*How to complete this task*
Return the rows below word for word, starting with the line that contains "Identify the location of logo-tagline: Learning" and going on through the line that contains "feedback-question: Was the information here useful is". Leave out every other line.

*** Opening of Source data ***

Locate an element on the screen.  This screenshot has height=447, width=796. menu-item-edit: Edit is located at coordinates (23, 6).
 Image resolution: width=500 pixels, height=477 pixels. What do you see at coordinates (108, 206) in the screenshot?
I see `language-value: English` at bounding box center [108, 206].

*** Close of Source data ***
*** Opening of Source data ***

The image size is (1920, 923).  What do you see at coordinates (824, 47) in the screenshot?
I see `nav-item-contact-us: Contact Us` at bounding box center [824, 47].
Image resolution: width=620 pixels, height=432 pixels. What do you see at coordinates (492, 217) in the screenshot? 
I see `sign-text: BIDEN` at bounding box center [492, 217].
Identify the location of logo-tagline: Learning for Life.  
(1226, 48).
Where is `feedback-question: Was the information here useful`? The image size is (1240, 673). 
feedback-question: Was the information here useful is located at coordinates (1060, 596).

*** Close of Source data ***
*** Opening of Source data ***

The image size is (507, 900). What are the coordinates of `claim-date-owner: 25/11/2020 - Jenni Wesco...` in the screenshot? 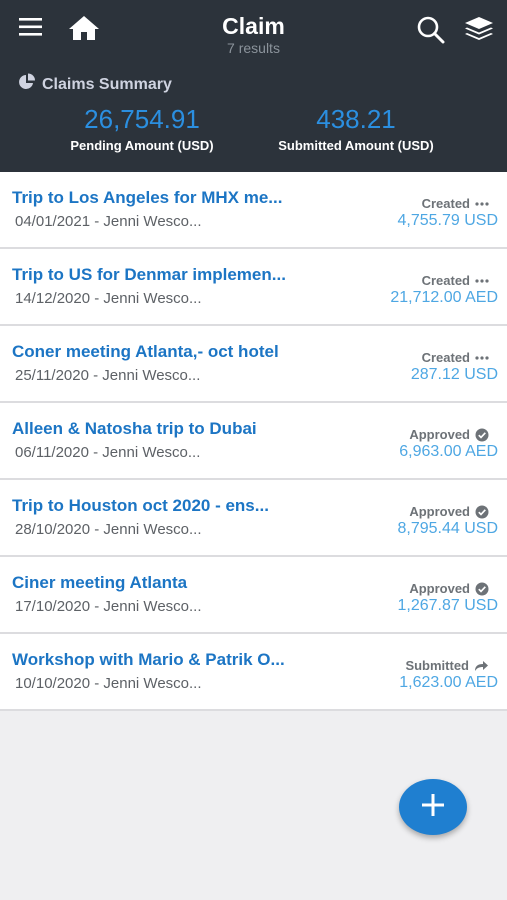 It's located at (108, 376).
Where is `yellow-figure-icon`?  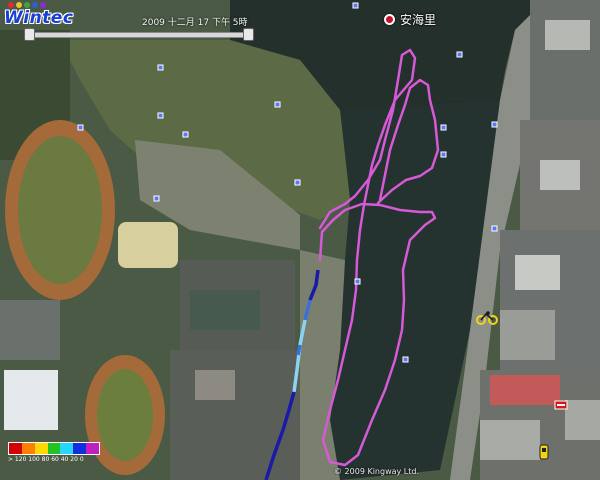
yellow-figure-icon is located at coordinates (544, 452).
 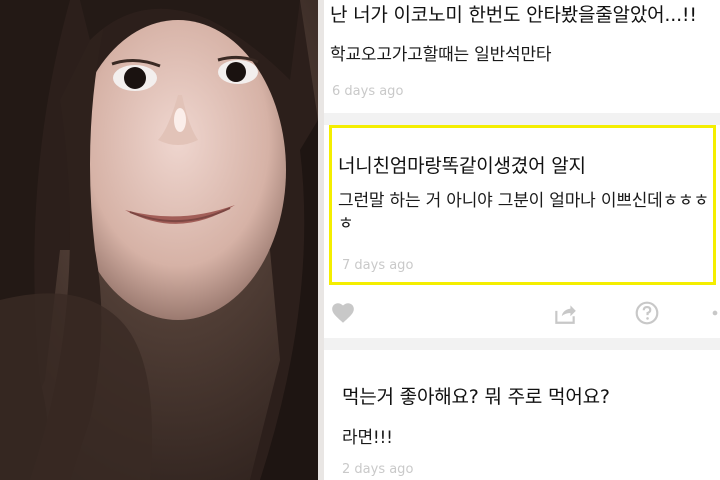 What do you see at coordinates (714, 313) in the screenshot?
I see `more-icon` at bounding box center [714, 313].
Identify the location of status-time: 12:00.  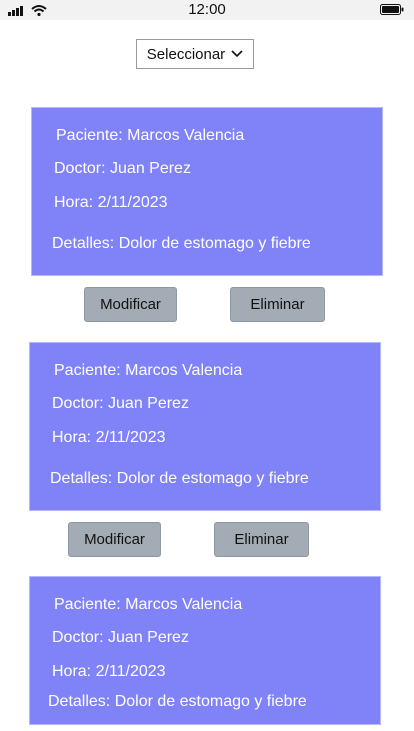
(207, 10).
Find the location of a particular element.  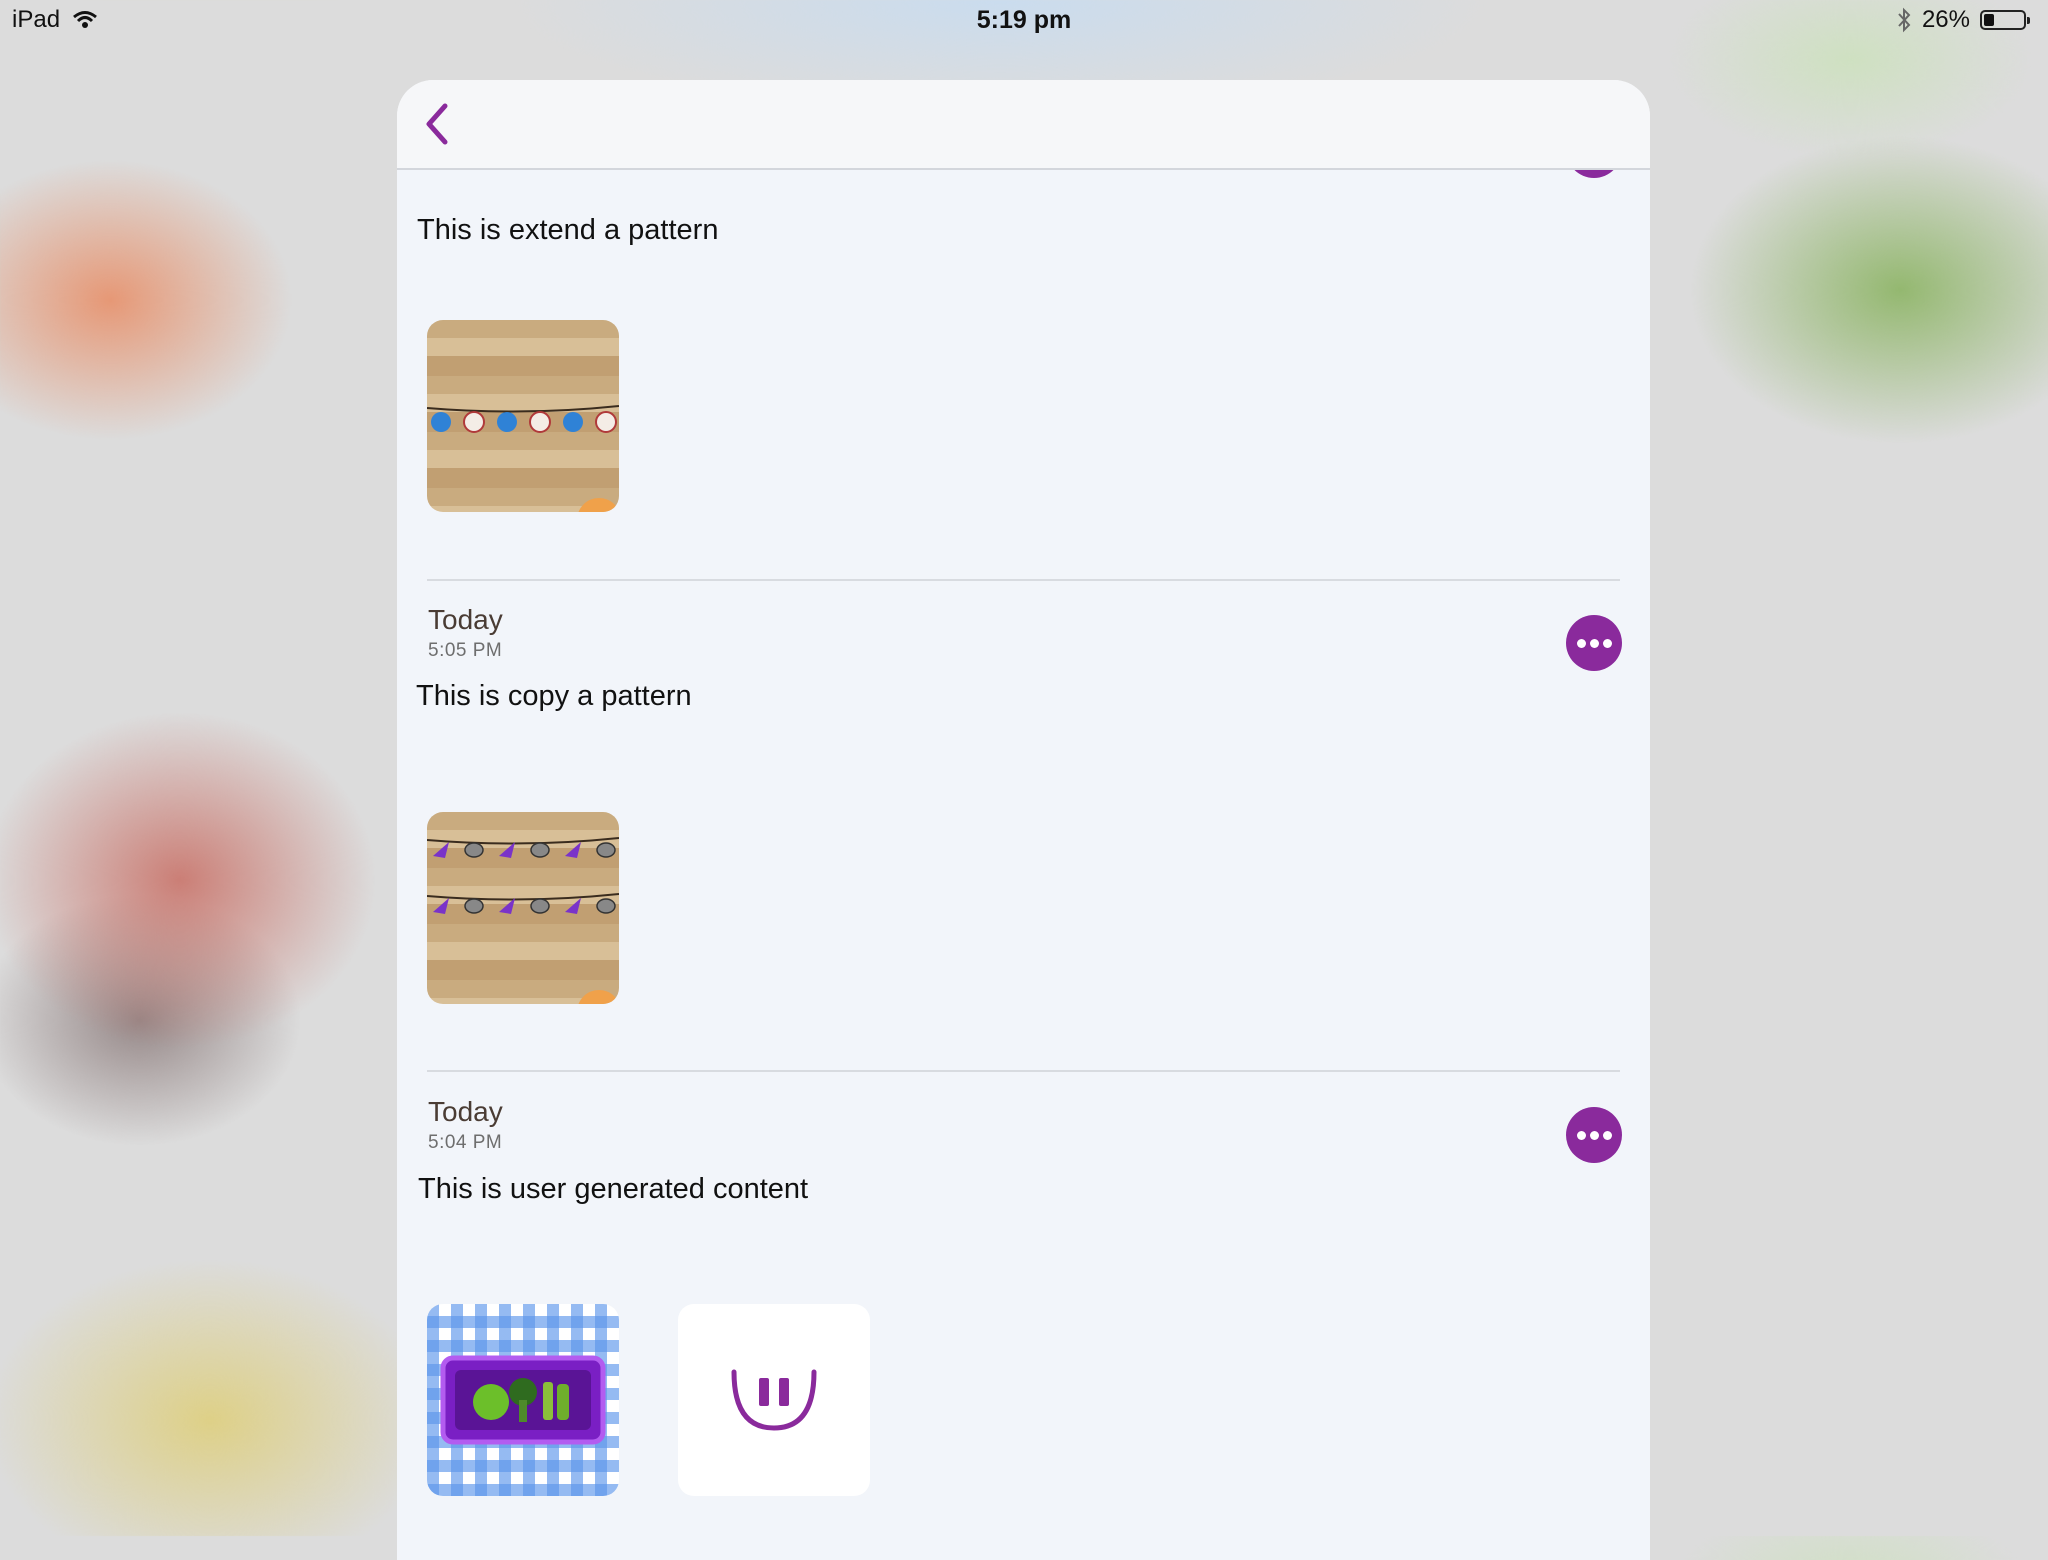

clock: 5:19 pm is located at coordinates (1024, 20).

*** Close of Source data ***

*Answer area*
Identify the location of logo-tagline: Learning for Life.  
(1226, 48).
Where is `feedback-question: Was the information here useful`? The image size is (1240, 673). 
feedback-question: Was the information here useful is located at coordinates (1060, 596).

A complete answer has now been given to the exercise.